To calculate a TLCI, a full measure of the spectral power distribution (SPD) of the light source is first taken. From this SPD a correlated color temperature (CCT) is found, which provides the reference illuminant. Under the test and reference illuminant, an image of the ColorChecker is simulated using known reflectivities and the color curves of an average HDTV camera and display. The differences are calculated in CIEDE2000. With the TLMF, the reference is not specified by a CCT, but by a user directly.

=== Spectral similarity index ===
The spectral similarity index (SSI) of 2016 is a scale that completely forgoes the comparison of color samples, instead directly comparing the SPDs of one light source to the reference. Its developers argue that difference among cameras mean that TLCI can only describe three-chip television cameras, not the more-varied spectral sensitivities of single-chip digital cinema, still cameras, or film. (In theory, color gels also introduce variations that are hard to be captured by TLCI.)

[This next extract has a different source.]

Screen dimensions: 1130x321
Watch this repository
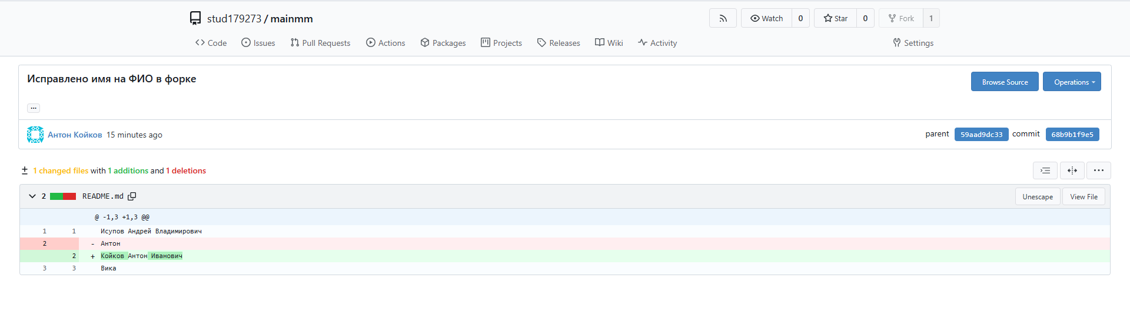[766, 18]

The SSI is calculated by taking two integrated, normalized SPDs in the 5-nm intervals from 375 to 675 nm and finding a weighted relative difference between them. This weighted relative difference is convolved, and the magnitude of the result is translated into a 100-point value. A low SSI only warns of potential color-rendering issues, but neither confirms the presence of one nor indicates what errors are likely to occur.

=== TM-30 ===

TM-30 is the current (as of 2021) CIE recommended measure for color rendering as perceived by humans. It generates a large set of outputs, including an overall fidelity index (R_{f}), an overall gamut index (R_{g}) for changes in chroma, a gamut shape graph, and detailed values for chroma, hue, and color fidelity for each of the 16 hue ranges, plus color fidelity scores for each of the 99 sample colors. It uses the CAM02-UCS color space. The R_{f} has been adopted by the CIE as CIE 224:2017 "color fidelity index" (CFI).

As with other newer scales, TM-30 is calculated from a SPD with reference to a SPD of the same CCT. The uniqueness of TM-30 is that it goes beyond fidelity (accuracy of color reproduction) to describe other aspects of color rendering. This extra information allows for, e.g. fidelity to be sacrificed for vividness of skin tones under a certain design criterion. Three reference design intents and priority levels are defined in TM-30 Annex E.

=== Other scales ===
Before the aforementioned scales are devised to replace CRI, a number of other measures have been proposed. None of them have seen wide use, however:

- R96_{a}, 1999
 A revision of the CRI to account for the obsolescence/loss of original color samples and some improvements in colorimetry. Uses ColorChecker samples, CIELAB, and CIECAT94.
- Color quality scale, 2005
 NIST-proposed replacement for CRI R_{a}. Uses more saturated samples, CIELAB, and CMCCAT2002. Modifications to scoring.
- Gamut area index, 2010
 A measure of gamut area. Use in conjunction with a fidelity measure (such as CRI) predicts preference better than using either alone.